1. Um die tatsächliche Bauleistung zu ermitteln, bedarf es in der Regel des Aufmaßes. Das Aufmaß ist grundsätzlich vor Ort und nicht nur auf der Basis von Plänen zu nehmen.
2. Scheitert das vereinbarte gemeinsame Aufmaß, führt das nicht zu einer Umkehr der Beweislast zu Gunsten des Auftragnehmers hinsichtlich der von diesem festgestellten Leistungsangaben, sondern diese verbleibt beim Auftragnehmer.
3. Eine Beweislastumkehr ist nur anzunehmen, wenn der Auftraggeber zu einem gemeinsamen Aufmaß aufgefordert wird, dieser aber die Teilnahme grundlos verweigert und ein neues Aufmaß nicht mehr möglich ist.

Ein Auftragnehmer verlangte vom Auftraggeber Zahlung von Restwerklohn aus einem vorzeitig durch Kündigung beendeten VOB/B-Bauvertrag. Ein gemeinsames Aufmaß kam nicht zustande. Der Auftraggeber bestritt, dass das – einseitig genommene – Aufmaß des Auftragnehmers zutrifft.

Mit Erfolg!

Grundsätzlich liege – so das Kammergericht – die Darlegungs- und Beweislast für die Erbringung der abgerechneten Leistungen beim Auftragnehmer. Für die Ermittlung der Leistung bedarf es regelmäßig eines Aufmaßes. Eine Beweislastumkehr zu Lasten des Auftraggebers tritt nur ein, wenn der Auftraggeber die Teilnahme am Aufmaßtermin grundlos verweigerte und ein neues Aufmaß nicht mehr möglich ist. Im vorliegenden Fall verweigerte der Auftraggeber das Aufmaß aber nicht grundlos, weil der Auftragnehmer seine Rotstricheintragungen nicht rechtzeitig zum Aufmaßtermin übermittelte.

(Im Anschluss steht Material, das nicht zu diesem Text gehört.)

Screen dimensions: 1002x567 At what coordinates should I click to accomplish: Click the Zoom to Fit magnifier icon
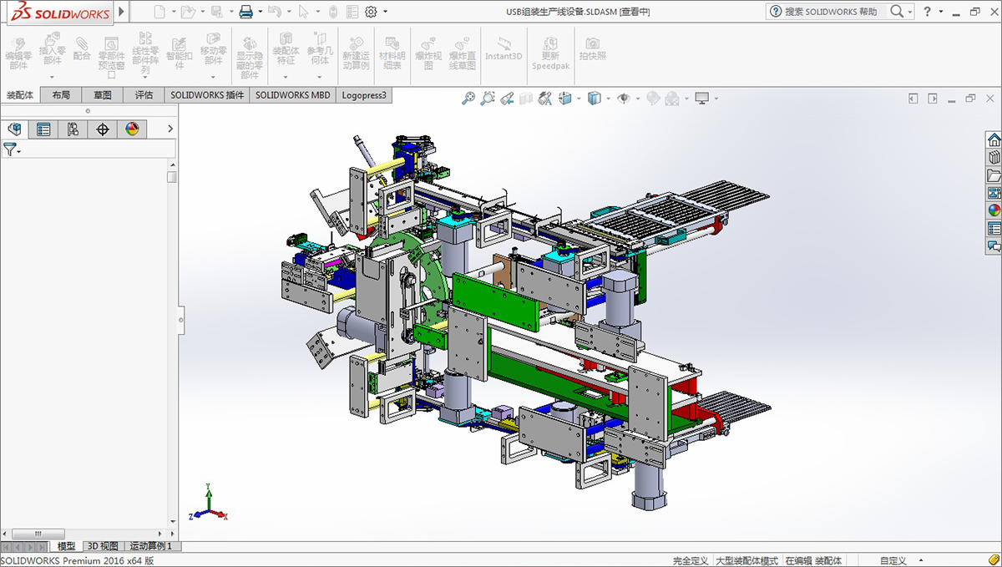click(468, 99)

Die Entscheidung des Kammergerichts steht im Einklang mit der seit langem herrschenden Ansicht. Auch nach vollständiger oder – wie vorliegend – einer vorzeitigen Beendigung des Vertrags durch Kündigung verpflichtet die VOB/B die Parteien zur gesteigerten Kooperation, um später aufwändige Streitigkeiten zu vermeiden. So regelt z. B. § 14 Abs. 2 Satz 1 VOB/B („Die für die Abrechnung notwendigen Feststellungen sind dem Fortgang der Leistung entsprechend möglichst gemeinsam vorzunehmen.„), dass ein Aufmaß „möglichst gemeinsam“ vorzunehmen sei. Auf Seiten des Auftragnehmers entspricht dies dem Interesse, den Umfang der erbrachten Leistungen festzustellen und abrechnen zu können. Auf Seiten des Auftraggebers erlaubt die Dokumentation des erreichten Bautenstands gerade im Fall der vorzeitigen Beendigung des Vertrags eine planbarere Fortführung des Bauvorhabens. Im Einzelfall kann das gemeinsame Aufmaß die Wirkung eines deklaratorischen Anerkenntnisses haben (vgl. Kniffka/Koeble, Kompendium des Baurechts, 5. Aufl., Teil 4 Rz. 571 m.w.N.). Scheitert das gemeinsame Aufmaß, weil der Auftraggeber dem Aufmaßtermin unberechtigt fernbleibt, hat dies noch keine prozessualen Konsequenzen. Anders verhält es sich allerdings, wenn nach unberechtigtem Fernbleiben des Auftraggebers ein neues Aufmaß nicht mehr möglich ist, etwa weil das Werk durch einen Drittunternehmer fertig gestellt worden oder durch nachfolgende Arbeiten verdeckt ist. Dann liegt die Beweislast für die Richtigkeit der Mengen und Massen bzw. die Unrichtigkeit der vom Auftragnehmer angesetzten Mengen und Massen beim Auftraggeber (vgl. BGH, IBR 2003, 347).